Revise the part of the CPU hot-eject patch review that opens with the words containing "2021-03-16 Thread Laszlo" and closes with "loop in SmiRendezvous().", changing "BSP" to "boot processor".

> _EXTRACT_:
--------------------------------------------------
Re: [edk2-devel] [PATCH v9 09/10] OvmfPkg/CpuHotplugSmm: do actual CPU hot-eject

2021-03-16 Thread Laszlo Ersek
On 03/12/21 07:26, Ankur Arora wrote:
> Add logic in EjectCpu() to do the actual the CPU ejection.
> 
> On the BSP, ejection happens by first selecting the CPU via
> its QemuSelector and then sending the QEMU "eject" command.
> QEMU in-turn signals the remote VCPU thread which context-switches
> the CPU out of the SMI handler.
> 
> Meanwhile the CPU being ejected, waits around in its holding
> area until it is context-switched out. Note that it is possible
> that a slow CPU gets ejected before it reaches the wait loop.
> However, this would never happen before it has executed the
> "AllCpusInSync" loop in SmiRendezvous().
> It can mean that an ejected CPU does not execute code after
> that point but given that the CPU state will be destroyed by
> QEMU, the missed cleanup is no great loss.
> 
> Cc: Laszlo Ersek 
> Cc: Jordan Justen 
> Cc: Ard Biesheuvel 
> Cc: Igor Mammedov 
> Cc: Boris Ostrovsky 
> Cc: Aaron Young 
> Ref: https://bugzilla.tianocore.org/show_bug.cgi?id=3132
> Signed-off-by: Ankur Arora 
> ---
> 
> Notes:
> Addresses the following comments from v8:
> 
> (1a,1b) CheckIfBsp(): get rid of ProcessorNum, document retval.
> (2) Line up IsBsp and ApicBaseMsr
> (3) s/ongoing SMI iteration/ongoing SMI/
> (4) Get rid of the allusions to alignment in the comment in EjectCpu().
> () Also reduce some of the repetitive detail in this comment.
> (5) EjectCpu(): reorder logic to cleanly separate the AP and the BSP 
> portions.
> (6) Get rid of unnecessary MemoryFence() between QemuCpuhpWrite
> and clearing of the eject status.
> (7) Change type of QemuSelector to %Lu in DEBUG statement
> (8) Get rid of the repetitive comment in SmmCpuFeaturesRendezvousExit().
> The necessary parts of this got moved to patch-7.
> 
>  OvmfPkg/Include/IndustryStandard/QemuCpuHotplug.h |   1 +
>  OvmfPkg/CpuHotplugSmm/CpuHotplug.c| 113 
> --
>  2 files changed, 108 insertions(+), 6 deletions(-)
--------------------------------------------------
> _MATERIAL_:
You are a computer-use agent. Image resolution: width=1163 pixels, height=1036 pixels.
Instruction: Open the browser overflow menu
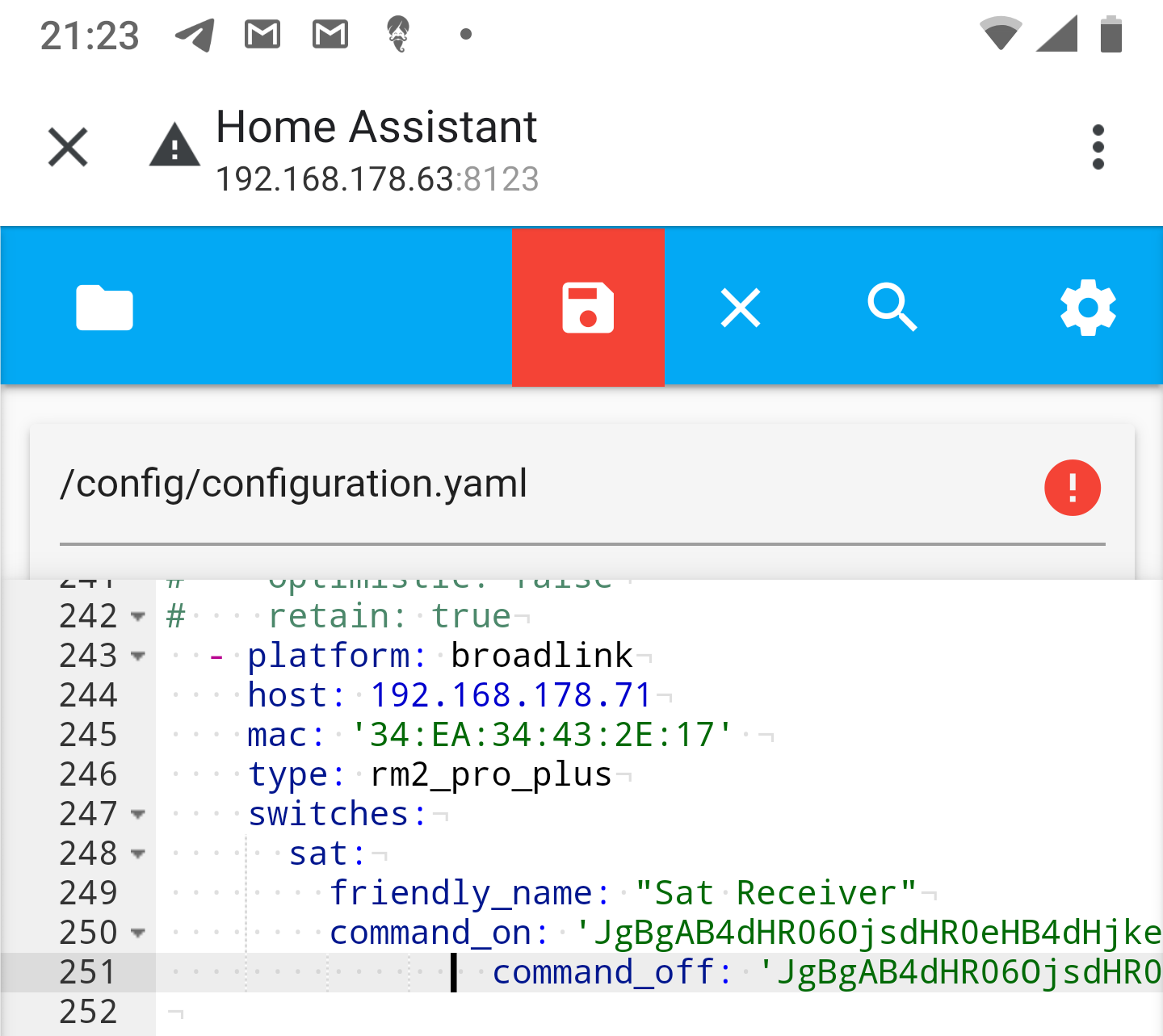1098,147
--------------------------------------------------
> _WRITTEN ANSWER_:
2021-03-16 Thread Laszlo Ersek
On 03/12/21 07:26, Ankur Arora wrote:
> Add logic in EjectCpu() to do the actual the CPU ejection.
> 
> On the boot processor, ejection happens by first selecting the CPU via
> its QemuSelector and then sending the QEMU "eject" command.
> QEMU in-turn signals the remote VCPU thread which context-switches
> the CPU out of the SMI handler.
> 
> Meanwhile the CPU being ejected, waits around in its holding
> area until it is context-switched out. Note that it is possible
> that a slow CPU gets ejected before it reaches the wait loop.
> However, this would never happen before it has executed the
> "AllCpusInSync" loop in SmiRendezvous().